Linch comments on Challenges in evaluating forecaster performance

Linch 12 Sep 2020 12:02 UTC
3 points
0 ∶ 0
Suppose Alice encountered the important poll result because she was looking for it (as part of her effort to come up with a new forecast).
This makes Alice a better forecaster, at least if the primary metric is accuracy. (If the metric includes other factors like efficiency, then we need to know eg. how many more minutes, if any, Alice spends than Bob).
At the end of the day what we really care about is how much weight we should place on any given forecast made by Alice/Bob.
If Alice updates daily and Bob updates once a month, and Alice has a lower average daily Brier score, then all else being equal, if you saw their forecasts at a random day, you should trust Alice’s forecasts more*.
If you happen to see their forecasts on the day Bob updates, I agree this is a harder comparison, but I also don’t think this is an unusually common use case.
I think part of the thing driving our intuition differences here is that I think lack of concurrency of forecasts (timeliness of opinions) is often a serious problem “in real life,” rather than just an artifact of the platforms. In other words, you are imagining that whether to trust Alice at time t vs Bob at time t-1 is an unfortunate side effect of forecasting platforms, and “in real life” you generally have access to concurrent predictions by Alice and Bob. Whereas I think the timeliness tradeoff is a serious problem in most attempts to get accurate answers.
If you’re trying to decide whether eg, a novel disease is airborne, you might have the choice of a meta-analysis from several months back, an expert opinion from 2 weeks ago, a prediction market median that was closed last week, or a single forecaster’s opinion today.
___
Griping aside, I agree that there are situations where you do want to know “conditional upon two people making a forecast at the same time, whose forecasts do I trust more?” There are different proposed and implemented approaches around this, for example prediction markets implicitly get around this problem since the only people trading are people who implicitly believe that their forecasts are current, so the latest trades reflect the most accurate market beliefs, etc. (though markets have other problems like greater fool, especially since the existing prediction markets are much smaller than other markets).
*I’ve noticed this in myself. I used to update my Metaculus forecasts several times a week, and climbed the leaderboard fairly quickly in March and April. I’ve since slowed down to averaging an update once 3-6 weeks for most questions (except for a few “hot” ones or ones I’m unusually interested in). My score has slipped as a result. On the one hand I think this is a bit unfair since I feel like there’s an important “meta” sense in which I’ve gotten better (more intuitive sense of probability, more acquired subject matter knowledge on the questions I’m forecasting). On the other, I think there’s a very real sense that alex alludes to in which LinchSeptember is just a worse object-level forecaster than LinchApril, even if in some important meta-level ones (I like to imagine) I’ve gotten better.

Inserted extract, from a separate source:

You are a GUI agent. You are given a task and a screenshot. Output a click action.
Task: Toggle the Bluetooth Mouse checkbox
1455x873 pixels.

- Ofer 12 Sep 2020 14:19 UTC
  2 points
  0 ∶ 0
  Parent
  
  This makes Alice a better forecaster
  
  As long as we keep asking Alice and Bob questions via the same platform, and their incentives don’t change, I agree. But if we now need to decide whether to hire Alice and/or Bob to do some forecasting for us, comparing their average daily Brier score is problematic. If Bob just wasn’t motivated enough to update his forecast every day like Alice did, his lack of motivation can be fixed by paying him.